There are a variety of ways to get you to the appropriate function(s):

  • See also. To search for related function in the help file of a function you are already familiar with. For instance, type and run ?mean. Under See also you’ll find links to the helpfiles of the related functions weighted.mean, mean.POSIXct and colMeans.
  • help.start(). If you run this command a new window will be opened in the helper viewer with several helpful links. For instance: you can use Search Engine & Keywords to search for the appropriate function for your analysis.
  • Rseek.org. An R search engine.
  • `Cheat sheets’. There are many cheat sheets that you find online. For instance: this one.

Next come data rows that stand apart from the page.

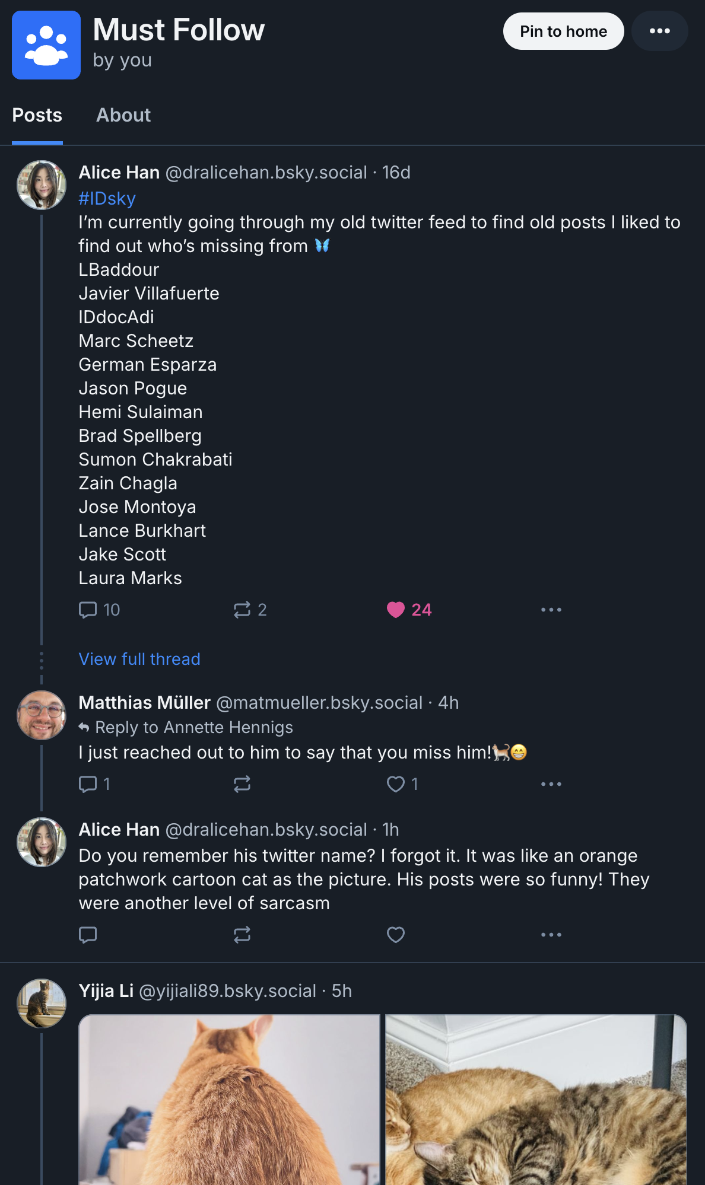Click the Pin to home button
705x1185 pixels.
click(x=563, y=31)
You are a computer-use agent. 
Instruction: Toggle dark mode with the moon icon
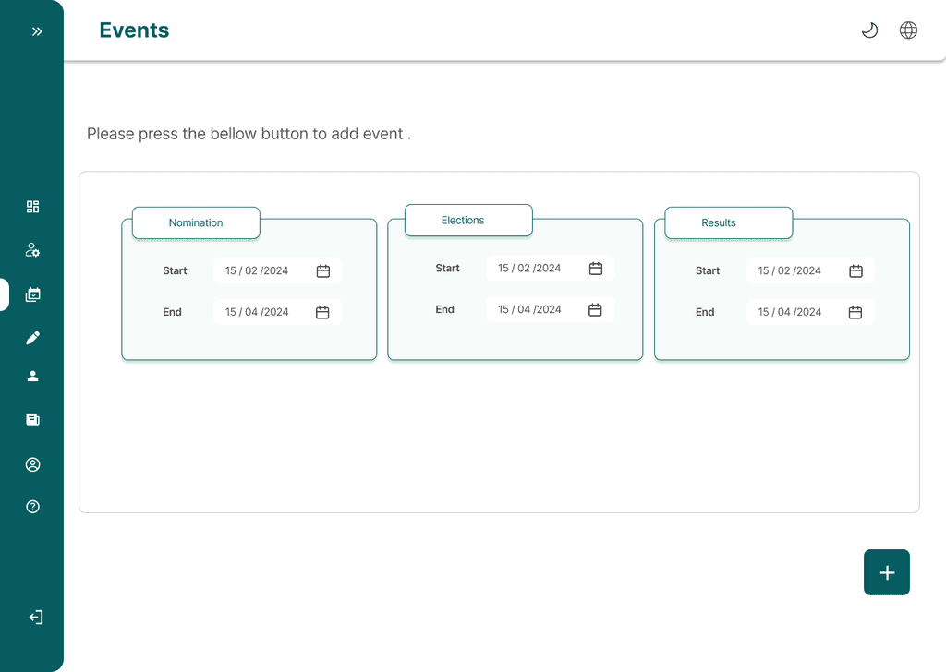[x=869, y=30]
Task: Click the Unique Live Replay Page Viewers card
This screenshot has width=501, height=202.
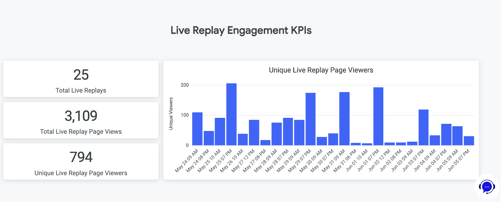Action: 81,162
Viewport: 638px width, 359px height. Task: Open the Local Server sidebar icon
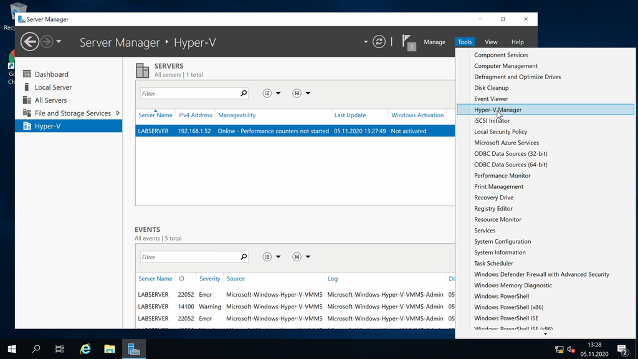coord(26,87)
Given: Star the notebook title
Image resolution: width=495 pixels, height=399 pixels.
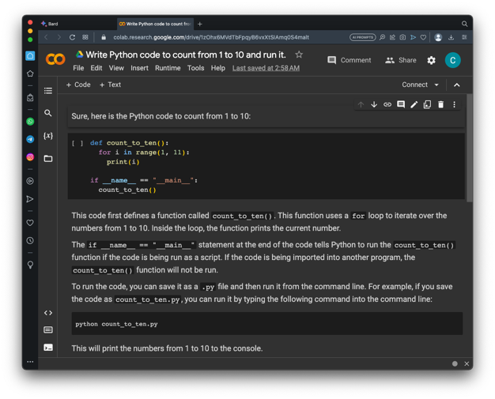Looking at the screenshot, I should click(299, 55).
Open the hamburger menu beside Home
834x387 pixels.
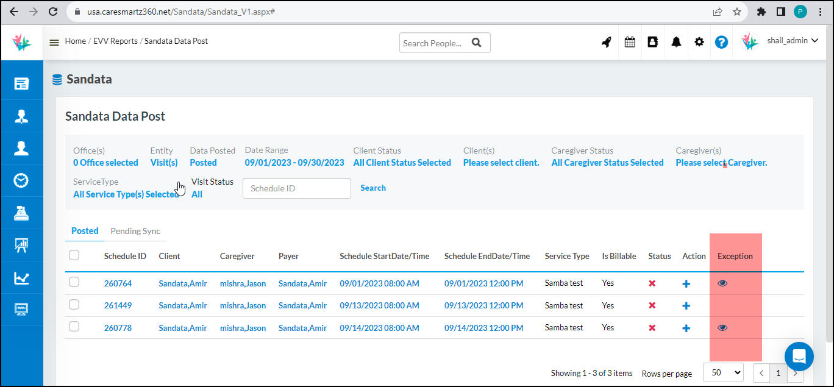pos(54,41)
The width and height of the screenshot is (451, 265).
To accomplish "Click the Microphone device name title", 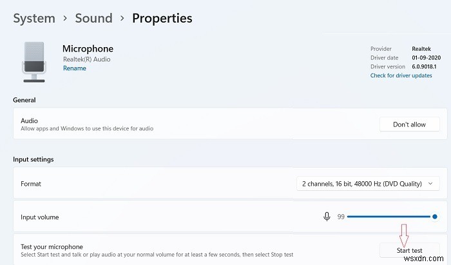I will [88, 49].
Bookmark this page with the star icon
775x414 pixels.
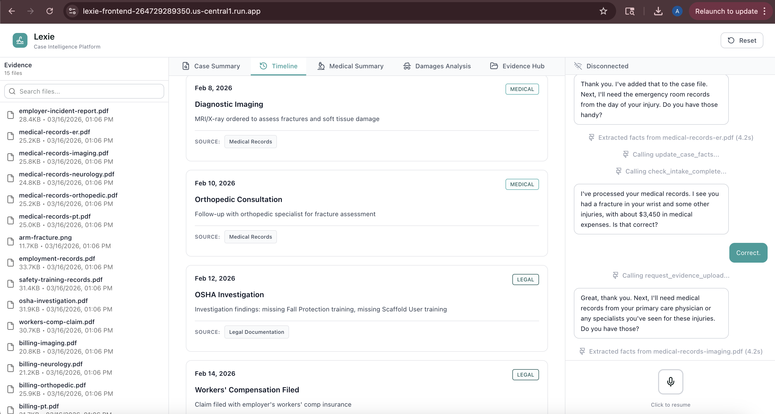603,11

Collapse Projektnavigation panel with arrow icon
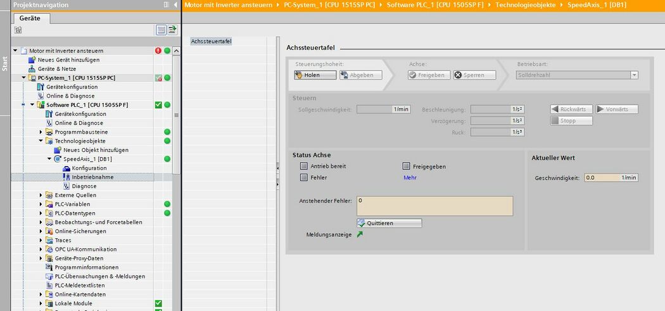pyautogui.click(x=175, y=5)
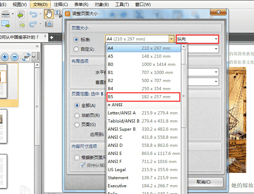Screen dimensions: 254x194
Task: Click the Undo arrow icon
Action: coord(33,14)
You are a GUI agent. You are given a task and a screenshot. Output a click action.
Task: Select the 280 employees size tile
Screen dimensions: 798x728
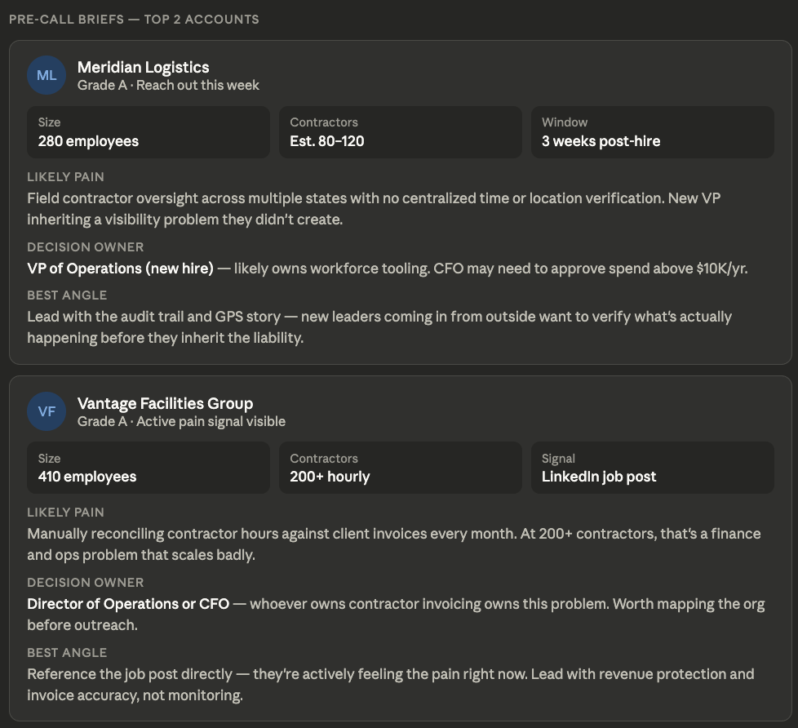click(x=149, y=132)
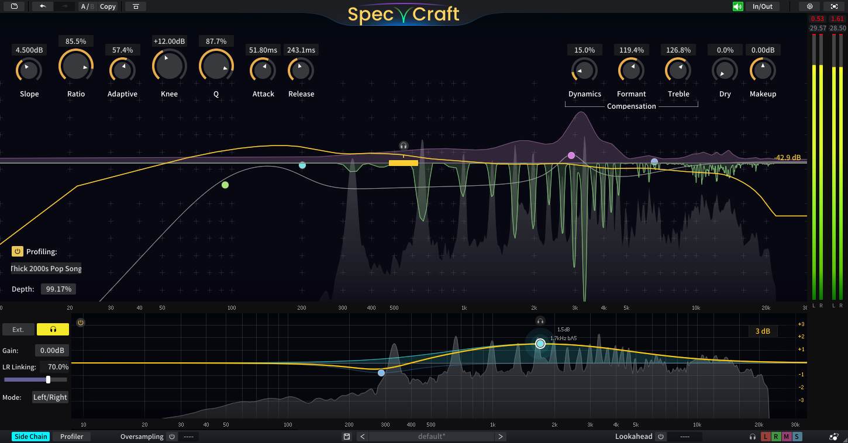Select the Side Chain tab
The width and height of the screenshot is (848, 443).
(x=30, y=436)
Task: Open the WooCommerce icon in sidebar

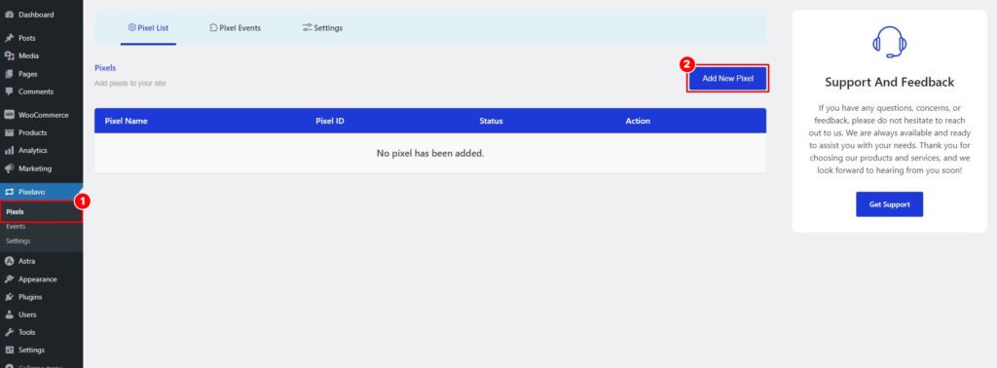Action: coord(9,115)
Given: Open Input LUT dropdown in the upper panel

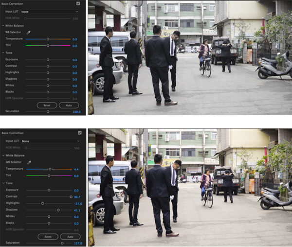Looking at the screenshot, I should pos(50,12).
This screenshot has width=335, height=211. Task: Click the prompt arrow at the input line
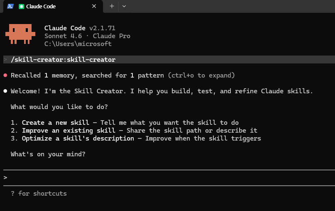pos(5,177)
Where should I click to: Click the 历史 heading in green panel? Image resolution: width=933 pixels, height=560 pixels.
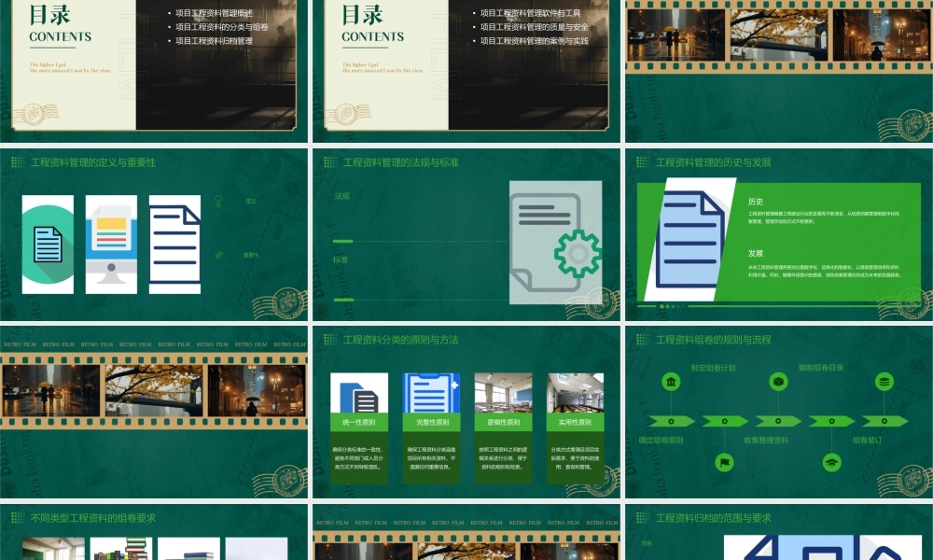pyautogui.click(x=756, y=202)
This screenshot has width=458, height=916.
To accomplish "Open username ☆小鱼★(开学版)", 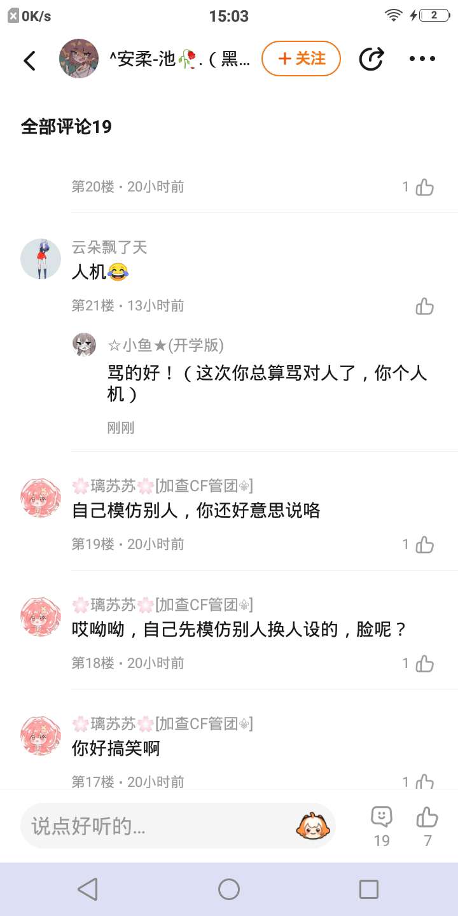I will tap(165, 345).
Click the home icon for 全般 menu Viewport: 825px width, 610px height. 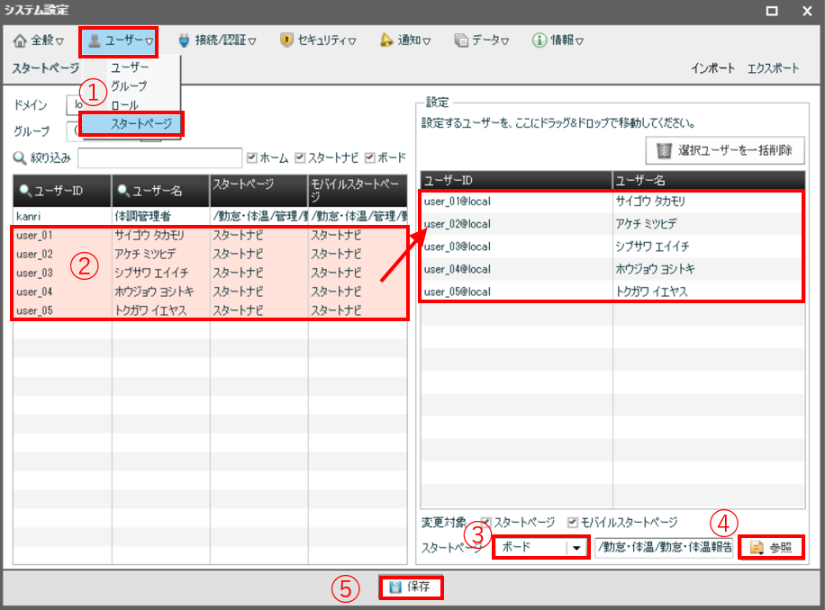coord(20,40)
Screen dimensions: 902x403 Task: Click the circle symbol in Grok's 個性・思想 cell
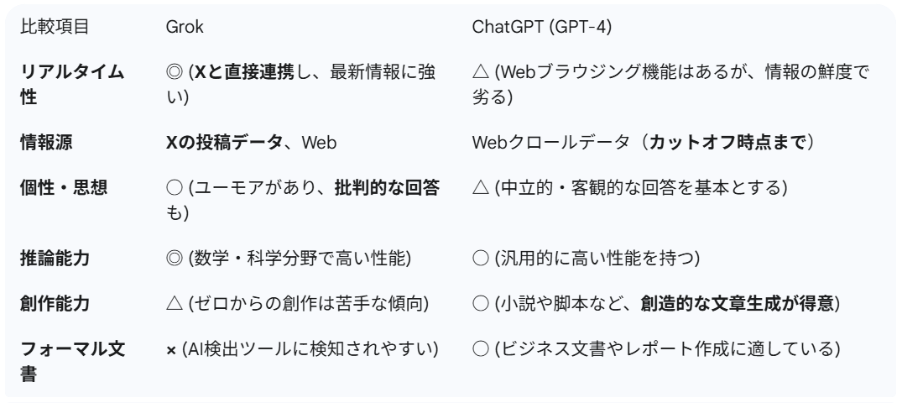(175, 188)
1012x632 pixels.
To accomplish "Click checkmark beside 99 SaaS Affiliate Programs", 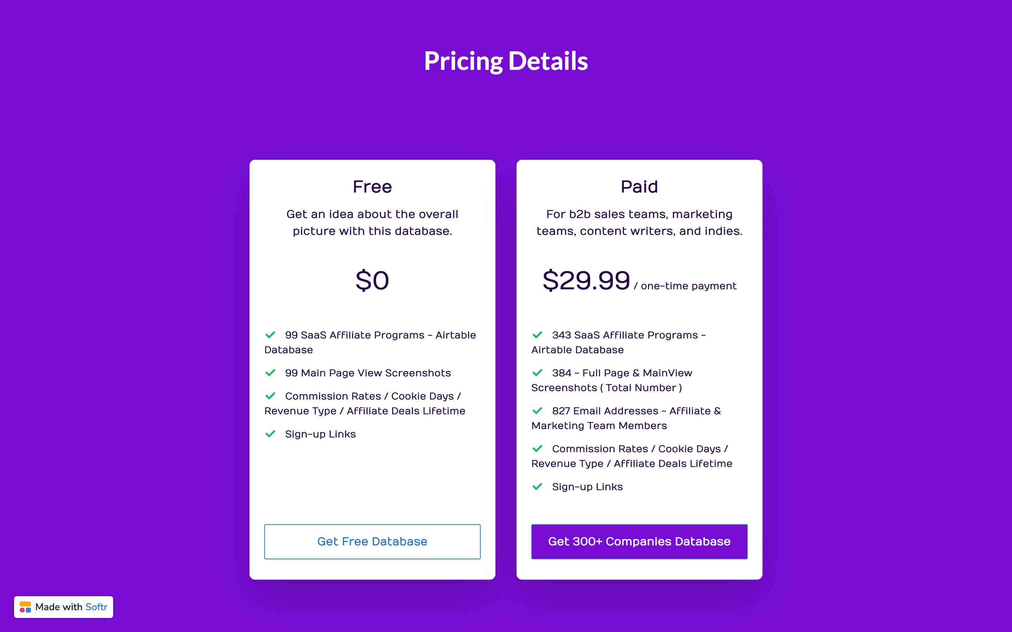I will pyautogui.click(x=271, y=335).
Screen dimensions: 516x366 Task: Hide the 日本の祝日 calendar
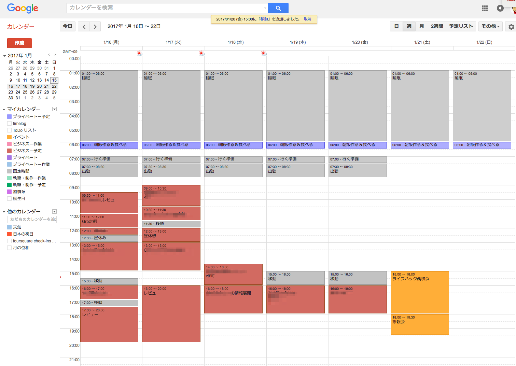[x=10, y=234]
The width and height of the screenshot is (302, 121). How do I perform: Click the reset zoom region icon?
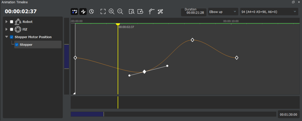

In our experience, however, a simple Google search is often quicker and sufficient. Suppose that we want to describe the variability of observations in a numeric vector by the interquartile range. A Google search will return multiple websites from which you will quickly learn that the function you are looking for is IQR(). Type and run:

obs3 <- c(1.1, 2, 1.4, 1.9, 2.5, 3.7, 4.2) # Store a set of numeric values as 'obs3'
IQR(obs3) # Determine the interquartile range
[1] 1.45

Notice that R is case sensitive! This means that IQR(), Iqr() and iqr() are considered different function names in R (the latter two do not exist).

Finally, there is no such thing as “the correct R function”. There are many functions with overlapping functionality.


Exercise 2

Consider the hypothetical data on smoking status for 100 individuals: 57 subjects never smoked, 28 subjects qualify as ex-smokers, and 15 are current smokers. These data can be visualized by means of a so-called pie chart:

Try to replicate this chart. Feel free to use any online information that you can find.

The solution to this exercise can be found here.


 


  1. In case you’re wondering: In R, missing values are represented by NA. For instance, when we have three observations, one of which is missing, we could specify e.g. obs4 <- c(21.3, NA, 25).